Sem ilusões sobre o tanto que ainda falta fazer, Gloria encarava de frente a luta inacabada que deixava para trás. “Não perco toda a esperança no futuro. Não faltam coisas a serem feitas para termos mais compaixão uns com os outros”, disse ela.
Quando Brad perguntou como ela se sentia diante da própria ausência, Gloria respondeu: “Não sei se podemos contemplar nossa própria inexistência. Mas só espero que eu tenha, mesmo que acidentalmente, deixado para trás algumas palavras, ou ações, ou histórias, ou algo que seja útil e prazeroso para as pessoas, eu espero. Para as pessoas que vão continuar muito depois de nós.”
Perguntada sobre como gostaria de ser lembrada, Gloria resumiu tudo numa frase só: “Eu fui uma pessoa que tentou tornar o mundo um pouco mais igual, compassivo, alegre e engraçado do que era quando eu cheguei.”
Ao ouvir que havia escolhido o caminho mais difícil rumo ao progresso e à mudança, ela respondeu: “Não parece mais difícil. Parece divertido”.

Gloria Steinem e Brad Falchuk
“Neste ambiente, longe dos microfones e das manchetes, Gloria Steinem não era mais o símbolo de uma revolução: era uma mulher falando sobre a simples e profunda beleza da conexão humana”, relembrou Brad à Netflix. Ele conta que, mesmo àquela altura, ela seguia organizando as pessoas ao redor, desafiando todos a continuar. “Ela falou sobre raça, gênero e paz com uma sabedoria que só vem de uma vida inteira na linha de frente. Foi um privilégio extraordinário poder compartilhar seus últimos pensamentos com o mundo”.

Ao fim da entrevista, Brad saiu de cena para que Gloria pudesse falar diretamente para a câmera e deixar seus últimos pensamentos públicos, sem edição alguma. Confira, na íntegra:
“Olá, todos vocês, indivíduos únicos por aí.
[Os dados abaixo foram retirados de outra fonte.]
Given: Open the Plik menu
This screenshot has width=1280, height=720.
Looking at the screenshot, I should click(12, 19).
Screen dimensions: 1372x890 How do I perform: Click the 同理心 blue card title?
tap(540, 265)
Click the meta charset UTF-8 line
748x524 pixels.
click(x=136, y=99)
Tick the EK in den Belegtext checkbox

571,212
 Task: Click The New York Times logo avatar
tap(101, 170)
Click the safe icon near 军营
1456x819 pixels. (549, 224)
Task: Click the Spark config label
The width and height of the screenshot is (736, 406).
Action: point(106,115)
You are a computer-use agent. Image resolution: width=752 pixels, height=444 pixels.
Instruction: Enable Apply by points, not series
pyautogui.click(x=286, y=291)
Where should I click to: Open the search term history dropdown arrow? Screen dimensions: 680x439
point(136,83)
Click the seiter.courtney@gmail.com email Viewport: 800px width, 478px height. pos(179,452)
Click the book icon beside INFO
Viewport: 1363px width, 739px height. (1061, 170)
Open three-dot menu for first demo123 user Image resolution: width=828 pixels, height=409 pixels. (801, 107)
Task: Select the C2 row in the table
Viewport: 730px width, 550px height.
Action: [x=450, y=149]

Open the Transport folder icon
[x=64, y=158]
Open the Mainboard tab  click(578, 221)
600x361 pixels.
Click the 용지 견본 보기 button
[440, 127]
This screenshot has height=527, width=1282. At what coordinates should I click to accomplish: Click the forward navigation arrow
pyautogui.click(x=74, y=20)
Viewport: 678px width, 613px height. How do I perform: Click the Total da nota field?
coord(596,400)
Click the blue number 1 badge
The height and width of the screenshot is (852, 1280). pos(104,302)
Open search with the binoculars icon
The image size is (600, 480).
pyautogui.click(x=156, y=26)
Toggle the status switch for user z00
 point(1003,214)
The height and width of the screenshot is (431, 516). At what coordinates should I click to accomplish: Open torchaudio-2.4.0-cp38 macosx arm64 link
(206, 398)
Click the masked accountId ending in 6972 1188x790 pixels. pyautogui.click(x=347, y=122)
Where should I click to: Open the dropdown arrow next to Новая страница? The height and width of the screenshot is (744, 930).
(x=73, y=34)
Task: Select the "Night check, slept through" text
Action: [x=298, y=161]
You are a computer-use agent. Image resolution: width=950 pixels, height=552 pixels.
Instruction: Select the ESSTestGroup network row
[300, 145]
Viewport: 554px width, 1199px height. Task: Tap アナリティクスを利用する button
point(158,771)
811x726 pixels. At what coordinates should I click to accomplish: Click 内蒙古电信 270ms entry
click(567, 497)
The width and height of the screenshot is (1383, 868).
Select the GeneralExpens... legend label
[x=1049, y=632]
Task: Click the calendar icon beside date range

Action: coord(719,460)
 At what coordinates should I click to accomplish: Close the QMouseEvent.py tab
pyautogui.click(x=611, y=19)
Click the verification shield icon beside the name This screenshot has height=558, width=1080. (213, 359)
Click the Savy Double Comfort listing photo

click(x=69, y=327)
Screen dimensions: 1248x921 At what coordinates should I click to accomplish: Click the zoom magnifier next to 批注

Estou muito feliz em conhecê-los através da magia da mídia. Eu gostaria de conhecer cada um de vocês pessoalmente, mas, de certa forma, é isso que nos permite agora ver a vida uns dos outros, influenciar a vida uns dos outros, respeitar uns aos outros e, portanto, perpetuar o que esperamos que seja uma democracia global.
Sintam-se à vontade para responder da forma que puderem e contem suas próprias histórias. É a coisa mais importante que podemos fazer uns pelos outros, nos conhecermos através de histórias, e espero muito que quem quer que esteja ouvindo agora possa fazer o que ama, ser a pessoa única que você é.”